[Opening SOURCE DATA section]

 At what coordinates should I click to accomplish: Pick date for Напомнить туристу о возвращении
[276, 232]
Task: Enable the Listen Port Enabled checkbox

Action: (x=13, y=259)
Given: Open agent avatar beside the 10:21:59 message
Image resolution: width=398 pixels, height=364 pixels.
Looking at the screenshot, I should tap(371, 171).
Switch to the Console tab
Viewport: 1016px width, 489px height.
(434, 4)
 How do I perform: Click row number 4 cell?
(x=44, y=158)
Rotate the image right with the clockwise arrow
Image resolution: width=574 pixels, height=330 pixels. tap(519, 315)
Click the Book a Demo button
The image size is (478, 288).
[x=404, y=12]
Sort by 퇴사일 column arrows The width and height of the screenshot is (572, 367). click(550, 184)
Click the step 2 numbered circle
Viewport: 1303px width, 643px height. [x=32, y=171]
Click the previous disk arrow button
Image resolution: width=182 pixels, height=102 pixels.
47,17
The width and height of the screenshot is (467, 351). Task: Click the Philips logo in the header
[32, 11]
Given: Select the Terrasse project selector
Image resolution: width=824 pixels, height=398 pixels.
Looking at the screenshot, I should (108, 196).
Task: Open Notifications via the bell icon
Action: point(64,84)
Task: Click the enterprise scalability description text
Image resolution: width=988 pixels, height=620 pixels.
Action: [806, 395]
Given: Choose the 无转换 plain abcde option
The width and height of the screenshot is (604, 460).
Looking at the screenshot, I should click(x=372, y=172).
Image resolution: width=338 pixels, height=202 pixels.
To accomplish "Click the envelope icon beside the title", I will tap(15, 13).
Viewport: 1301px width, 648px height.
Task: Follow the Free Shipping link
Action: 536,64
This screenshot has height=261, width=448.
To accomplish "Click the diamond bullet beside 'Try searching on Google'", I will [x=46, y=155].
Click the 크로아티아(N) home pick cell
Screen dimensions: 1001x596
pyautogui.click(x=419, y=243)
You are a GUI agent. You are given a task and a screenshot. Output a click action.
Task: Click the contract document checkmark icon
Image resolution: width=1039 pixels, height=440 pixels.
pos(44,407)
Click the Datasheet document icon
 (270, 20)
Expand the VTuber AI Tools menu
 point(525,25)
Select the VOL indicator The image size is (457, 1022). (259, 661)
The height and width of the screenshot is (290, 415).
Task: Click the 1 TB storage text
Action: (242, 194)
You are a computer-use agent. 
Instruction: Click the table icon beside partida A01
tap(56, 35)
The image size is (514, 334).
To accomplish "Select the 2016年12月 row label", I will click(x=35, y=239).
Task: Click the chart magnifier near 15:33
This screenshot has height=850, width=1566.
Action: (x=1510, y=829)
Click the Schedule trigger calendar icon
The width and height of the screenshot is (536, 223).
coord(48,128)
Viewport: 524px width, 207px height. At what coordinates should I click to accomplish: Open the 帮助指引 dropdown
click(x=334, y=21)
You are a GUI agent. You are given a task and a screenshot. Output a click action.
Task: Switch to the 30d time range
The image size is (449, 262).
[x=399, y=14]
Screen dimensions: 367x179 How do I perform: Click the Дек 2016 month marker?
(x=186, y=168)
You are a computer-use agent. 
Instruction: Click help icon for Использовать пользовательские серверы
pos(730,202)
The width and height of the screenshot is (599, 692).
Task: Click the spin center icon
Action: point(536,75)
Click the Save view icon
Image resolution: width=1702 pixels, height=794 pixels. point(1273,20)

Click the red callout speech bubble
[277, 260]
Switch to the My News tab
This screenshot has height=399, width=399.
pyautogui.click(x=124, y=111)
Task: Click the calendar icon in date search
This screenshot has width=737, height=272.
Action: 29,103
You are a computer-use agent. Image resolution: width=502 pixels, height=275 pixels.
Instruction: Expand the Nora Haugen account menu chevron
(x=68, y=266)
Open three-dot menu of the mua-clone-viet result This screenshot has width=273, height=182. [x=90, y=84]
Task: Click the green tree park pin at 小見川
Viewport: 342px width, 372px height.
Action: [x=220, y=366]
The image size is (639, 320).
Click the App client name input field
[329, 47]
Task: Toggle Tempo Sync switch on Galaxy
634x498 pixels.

[Closing SOURCE DATA section]

GOAL OF THE EXERCISE: Transcribe all the data word for word, as it appears above.

COMPLETED TASK:
 At what coordinates should I click to accomplish: Pick date for Напомнить туристу о возвращении
[276, 232]
Task: Enable the Listen Port Enabled checkbox

Action: (x=13, y=259)
Given: Open agent avatar beside the 10:21:59 message
Image resolution: width=398 pixels, height=364 pixels.
Looking at the screenshot, I should tap(371, 171).
Switch to the Console tab
Viewport: 1016px width, 489px height.
(434, 4)
 How do I perform: Click row number 4 cell?
(x=44, y=158)
Rotate the image right with the clockwise arrow
Image resolution: width=574 pixels, height=330 pixels. tap(519, 315)
Click the Book a Demo button
The image size is (478, 288).
[x=404, y=12]
Sort by 퇴사일 column arrows The width and height of the screenshot is (572, 367). click(550, 184)
Click the step 2 numbered circle
Viewport: 1303px width, 643px height. [x=32, y=171]
Click the previous disk arrow button
Image resolution: width=182 pixels, height=102 pixels.
47,17
The width and height of the screenshot is (467, 351). Task: Click the Philips logo in the header
[32, 11]
Given: Select the Terrasse project selector
Image resolution: width=824 pixels, height=398 pixels.
Looking at the screenshot, I should (108, 196).
Task: Open Notifications via the bell icon
Action: point(64,84)
Task: Click the enterprise scalability description text
Image resolution: width=988 pixels, height=620 pixels.
Action: [806, 395]
Given: Choose the 无转换 plain abcde option
The width and height of the screenshot is (604, 460).
Looking at the screenshot, I should click(x=372, y=172).
Image resolution: width=338 pixels, height=202 pixels.
To accomplish "Click the envelope icon beside the title", I will tap(15, 13).
Viewport: 1301px width, 648px height.
Task: Follow the Free Shipping link
Action: 536,64
This screenshot has height=261, width=448.
To accomplish "Click the diamond bullet beside 'Try searching on Google'", I will [x=46, y=155].
Click the 크로아티아(N) home pick cell
Screen dimensions: 1001x596
pyautogui.click(x=419, y=243)
You are a GUI agent. You are given a task and a screenshot. Output a click action.
Task: Click the contract document checkmark icon
Image resolution: width=1039 pixels, height=440 pixels.
pos(44,407)
Click the Datasheet document icon
 (270, 20)
Expand the VTuber AI Tools menu
 point(525,25)
Select the VOL indicator The image size is (457, 1022). (259, 661)
The height and width of the screenshot is (290, 415).
Task: Click the 1 TB storage text
Action: (242, 194)
You are a computer-use agent. 
Instruction: Click the table icon beside partida A01
tap(56, 35)
The image size is (514, 334).
To accomplish "Select the 2016年12月 row label", I will click(x=35, y=239).
Task: Click the chart magnifier near 15:33
This screenshot has height=850, width=1566.
Action: (x=1510, y=829)
Click the Schedule trigger calendar icon
The width and height of the screenshot is (536, 223).
coord(48,128)
Viewport: 524px width, 207px height. At what coordinates should I click to accomplish: Open the 帮助指引 dropdown
click(x=334, y=21)
You are a GUI agent. You are given a task and a screenshot. Output a click action.
Task: Switch to the 30d time range
The image size is (449, 262).
[x=399, y=14]
Screen dimensions: 367x179 How do I perform: Click the Дек 2016 month marker?
(x=186, y=168)
You are a computer-use agent. 
Instruction: Click help icon for Использовать пользовательские серверы
pos(730,202)
The width and height of the screenshot is (599, 692).
Task: Click the spin center icon
Action: point(536,75)
Click the Save view icon
Image resolution: width=1702 pixels, height=794 pixels. point(1273,20)

Click the red callout speech bubble
[277, 260]
Switch to the My News tab
This screenshot has height=399, width=399.
pyautogui.click(x=124, y=111)
Task: Click the calendar icon in date search
This screenshot has width=737, height=272.
Action: 29,103
You are a computer-use agent. Image resolution: width=502 pixels, height=275 pixels.
Instruction: Expand the Nora Haugen account menu chevron
(x=68, y=266)
Open three-dot menu of the mua-clone-viet result This screenshot has width=273, height=182. [x=90, y=84]
Task: Click the green tree park pin at 小見川
Viewport: 342px width, 372px height.
Action: [x=220, y=366]
The image size is (639, 320).
Click the App client name input field
[329, 47]
Task: Toggle Tempo Sync switch on Galaxy
634x498 pixels.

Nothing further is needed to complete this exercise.